スマート・テロワール協会主催の第4回オンライン講演会にご登壇いただいたのは、長野県小布施町で小布施牧場を経営する木下荒野さん。

この講演を聴いての気づきを以下に。

 

ジャージー種が「楽農」の決め手だった

 

小布施牧場が誕生したのは2018年。8頭からスタートして現在10頭のジャージー種の母牛を飼育している。

毎日搾乳する牛乳の半分は生乳として農協に出荷し、後の半分を加工してジェラートやチーズを製造している。

乳牛といえばホルスタインの名前がすぐに浮かぶ。日本では99%がホルスタイン。従って日本ではジャージー牛は超希少な牛ということになる。

ジャージー牛の牛乳は乳脂肪分が高く、味が濃くてクリーミー。牛乳の色は淡い黄金色をしているので「ゴールデンミルク」と呼ばれている。欧米でも生産量が少ないので高級品として位置付けられている。

飼育頭数が少ないのはホルスタインに比べて搾乳量が半分しかないためだ。しかしホルスタインに比べて一回り小ぶりな体格なので、比較的飼いやすい。

飼いやすく、しかも乳が高品質で美味しく、付加価値をつけられることに着目して小布施牧場ではジャージー種に限定して飼育している。

飼育頭数は10頭。これが家族経営での最適な経営規模だと考えている。それ以上の規模拡大は狙わない。
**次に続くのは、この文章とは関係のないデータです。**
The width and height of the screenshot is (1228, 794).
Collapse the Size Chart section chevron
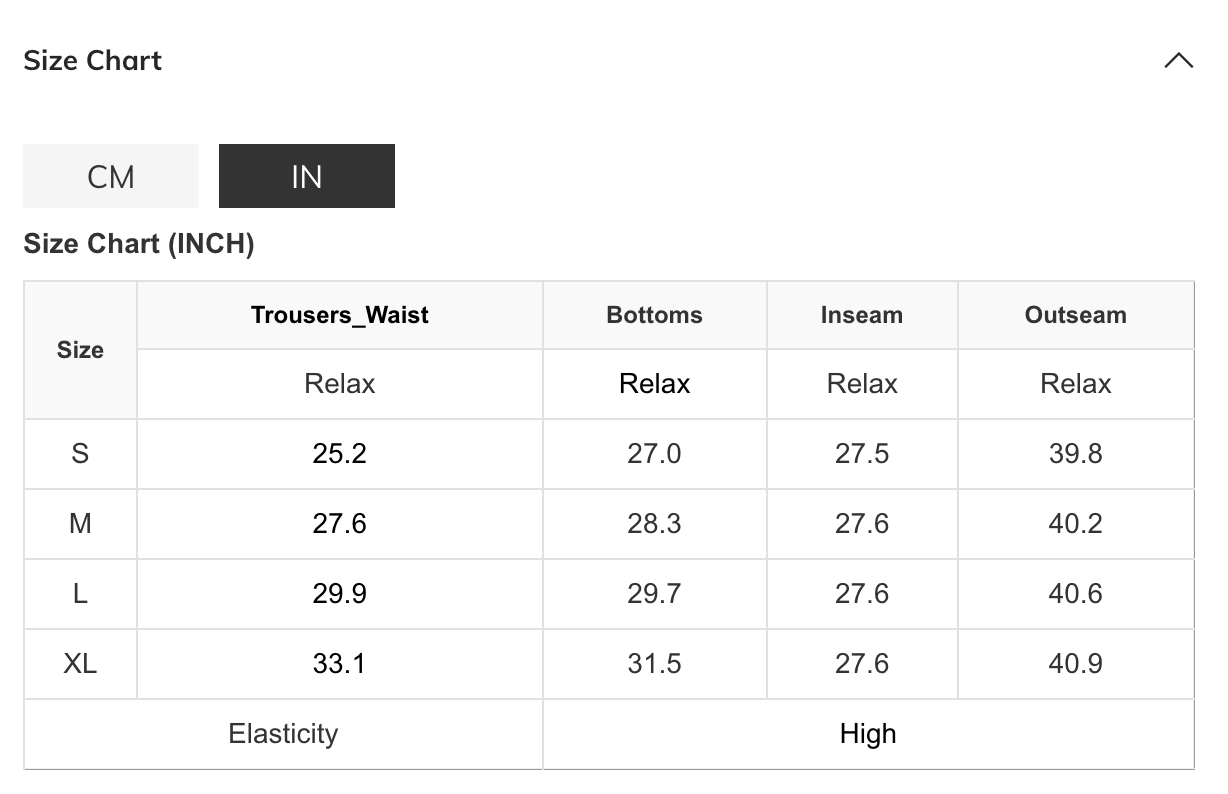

オンライン講演会の第1回にご登壇いただいた上野裕さんも適正規模を目指していた。期せずして小規模で適正規模が高品質を保証し、「楽農」の極意であることで一致した。

 

放牧と地域循環という経営哲学

 

冬は牛舎で飼育するが、他の季節には昼間は放牧して育てている。飼料は牧草の他に、大豆、トウモロコシ、ふすまが使われている。基本的に小布施で栽培された飼料が使われている。小布施地域で栽培されたい飼料100%を目指している。

小布施牧場では乳酸菌や納豆菌など小布施の畑から採った善玉菌で発酵した米ぬかぼかしを飼料に混ぜて飼育している。そうすると牛の糞尿から上質な発酵堆肥作ることができる。

この堆肥を牧草地にすき込みまさに持続可能な循環型の「楽農」が可能になっている。そして何よりも放牧場も牛舎も臭いがしない。

以上見てきたように、小布施牧場は「適正規模」、「放牧」、「地域循環」そして「高品質」を経営方針として掲げ、実践している。これほどしっかりした経営哲学を実践している農業経営者はそれ自体で希少価値だ。

 

ビジョンは放牧楽農の全アジア展開

 

小布施牧場の経営ビジョンはこうだ。

「小布施牧場の成功をモデルにして、全国とアジア諸国の荒れた里山を、美しくてたくましい味わいの里に再生させます」。

このビジョンの実現に向けてやるべきことは沢山ある。放牧楽農のモデルをしっかり形にすること。そして同志を募って放牧楽農の極意を伝えること。

ビジョンが実現すれば日本ばかりか、アジアの里山が美しさと豊穣に溢れるスマート・テロワールに生まれ変わっているだろう。